Stand Out with Relevant Courses and Certifications:Although experience talks, relevant courses or certifications can be your ticket to impressing hiring managers at Fuse Energy. Mention any standout courses you've completed that equipped you with essential skills, such as machine learning certifications or data visualisation courses. This shows your commitment to continuously developing your skills in the field!

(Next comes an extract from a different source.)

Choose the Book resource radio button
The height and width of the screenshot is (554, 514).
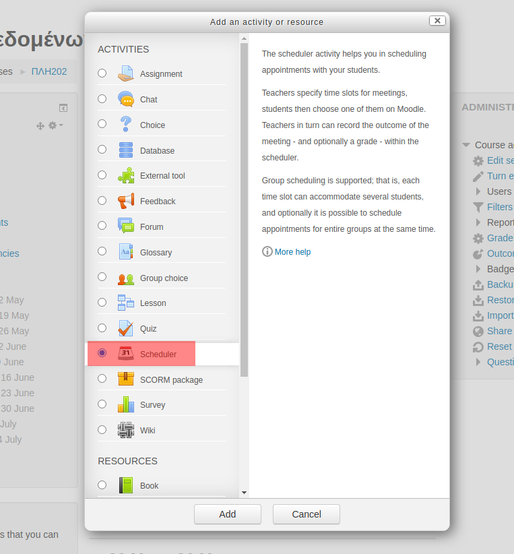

How to prepare for a job interview at Fuse Energy

✨Brush Up on Your Statistics

For a data science role, we need to seriously sharpen our statistics skills. Get ready to tackle technical questions on probability distributions, hypothesis testing, and regression analysis. These are often the bread and butter of data science interviews, so don't just skim over them!

✨Showcase Your Projects

Prepare a killer portfolio showcasing your data science projects. We should include details about the datasets used, the tools and techniques applied, and the impact of your findings. If we can walk them through a particularly challenging project or a cool visualisation that had real-world implications, it’ll really make us stand out!

✨Get Comfortable with Python and R

Most data science positions require us to be proficient in programming languages like Python and R. We should practice common libraries like pandas, NumPy, and scikit-learn, and be ready for live coding exercises or algorithm questions. Showing off our coding chops can really impress the interviewers at Fuse Energy!

✨Prepare for Case Studies

Expect to encounter real-world case studies during the interview. We might be asked how we’d approach a data problem or analyse a dataset to extract insights. It's essential to think out loud and demonstrate our problem-solving process so that the interviewer can see our logical thinking in action.